How Christian Fiction Works
(according to Nancy's wisdom)
• Show don't tell: faith points are shown through action in the story, not shared like bulleted points in a
sermon. This is the main difference between nonfiction (which tells) and fiction (which shows).
• Big change is essential in main characters. An essential element to Christian fiction (CF) is change.
All the characters–but especially the main character–have to be different at the end of the book than they are
at the beginning. And the reader has to know why. And they will know why because they have been along for
the entire journey of the character: the struggles, the mistakes, and the victories.
• The inspiration in Christian fiction stems from the journey, not necessarily the end result (i.e.
the lessons learned by the character). Faith is a slow process, seen over time. There is rarely an overnight
change (though there can be dramatic moments). The reader is reading the book because they want to be
along for the journey and see it evolve. There's a fine line between sharing a life-lesson through a story line
and using fiction as a platform for the author's own views. The lessons have to be subtle; shown not told. Plot
don't preach. The process is as important as the end product. Think of "Gone with the Wind": the impact of
the story lies in Scarlett's journey as her inner character evolves. The fact that she's a different Scarlett at the
end of the book is important, but what people remember is the process of that change. The same is true with
CF except faith is an integral part of the evolution of the character's character.
In the Bible the stories of Joseph and David and Moses are inspiring for their journey. That’s where the
lesson is, the life-application. We get to see the change and learn from it at the same time these men learn.
We learn from their mistakes and rejoice in their successes. CF has "take-away" value in the reader's lives.
• Can a mature person of faith be a main character? Not generally. Main character(s) have to be at
an equal—or lower—faith level than the reader, or the reader will not identify with them. The main characters
have to be ordinary people the reader can bond with immediately. That’s why it's hard to have a main character
be an icon of faith. By doing so, you've already ostracized your reader and they will think they are going to be
preached to, and/or talked down to. They want someone who’s at least as flawed as they are, if not more so.
That way they can either directly identify with the main character and change with them, or feel a little superior
in that they are ahead of the character in faith development. The characters have to be flawed. Make mistakes.
Struggle. Reader-character bonding is essential or else they'll close the book. If you have a main character
start out "being there” in their faith, the reader will say, "Then what's the point of reading the book?"
• Conflict=action=interest. The best fiction doesn't have a lot of description (non-action) but dialogue
and movement (action). In today's fast-paced visual society, you can't spend two paragraphs describing a
house. You present it by showing the character walking into it, or showing them talking to someone else about
it. That's action. That's not stagnant. Also, times have changed. Readers know what an school looks like, or
a office, or a mall. They don't need the description of these places that was essential a few decades ago.
Therefore, you set the scene as minimally as possible and move on.
Regarding conflict . . . it's like soap opera characters. Once the two star-crossed lovers finally get married,
interest wanes. That's why "they lived happily ever after" comes at the END of the book. Christian readers read
CF to find out how they can live their own lives from start to finish, amid the action and conflict of daily living.
That doesn't (necessarily) mean car chases. Conflict can be inner as well as outer. But even inner conflict
has outer expression, which equals action which equals interest.
• The story lines are IT with fiction. Fiction is hard to approach from an analytical point of view—which
is the essence of nonfiction. Trying to put fiction into the outlined box of nonfiction is kind of like having a poet
and a heart surgeon discuss the heart. You'd get drastically different ways of approaching the same thing—
neither one wrong. Just different. Fiction and nonfiction have vitally different ways of approach "the message".
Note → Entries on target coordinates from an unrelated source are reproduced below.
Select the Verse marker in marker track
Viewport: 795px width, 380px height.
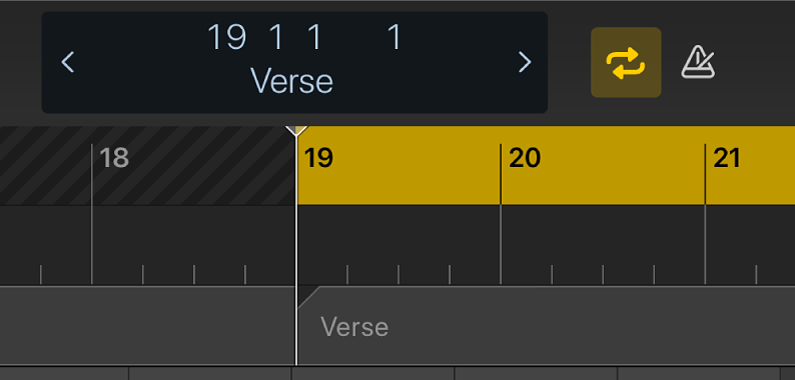pyautogui.click(x=354, y=327)
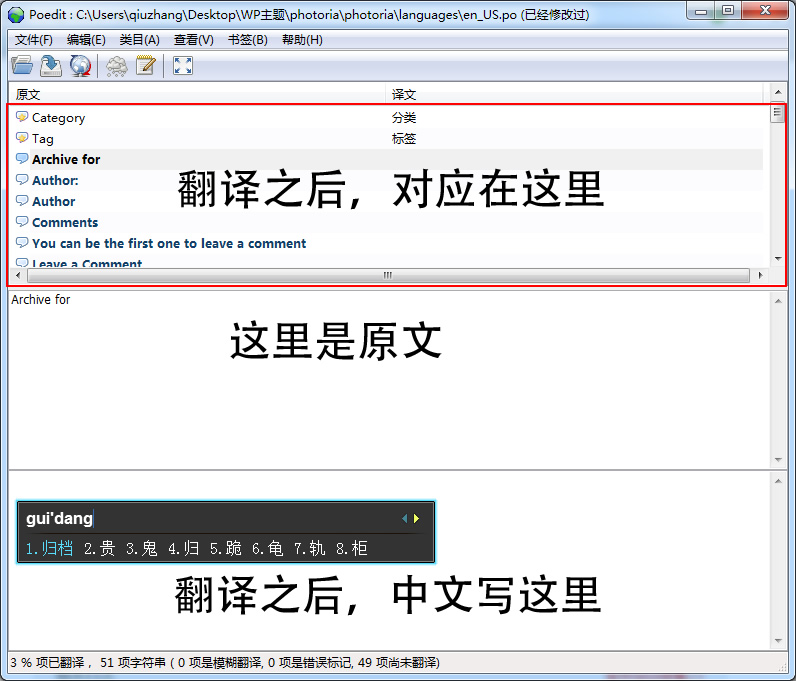Click the Save catalog toolbar icon
Image resolution: width=796 pixels, height=681 pixels.
[51, 66]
Although you need to start with an idea of the message you want your book to portray, most of it will evolve
naturally through the story line and characters. Message, plot, and characters are not exclusive of each other
in fiction. They are as interwoven as a braid. You pull them apart and the whole loses its strength.
• "I now believe!" moment vs. gradual revelation/salvation moment. Both kinds of salvation
moments should be used. You can't give the reader the impression that because they didn't have a such-and-
such experience, their salvation "moment" doesn't count, or isn't as good as someone else's. God reaches
us in unique ways. There are those dramatic "I now believe!" moments, but it is important to have some
conversions come gradually, with God making many nudges and attempts to get the characters' attention,
and the characters rejecting Him or saying "not yet". You can show the perfect, Divine moment of decision
and the very imperfect human moments leading to that decision. Both achieve the same ends and can be
shown as equal responses to a forgiving God.
• Keep it clean. Christian publishers will not allow bad language and/or scenes that are too violent or
sexual. Each publishing house is different and you must abide by their particular requests. Just remember
that it takes more talent to suggest these things within the story, than to write them blatantly. Let the readers'
minds fill in the gaps according to their own comfort level.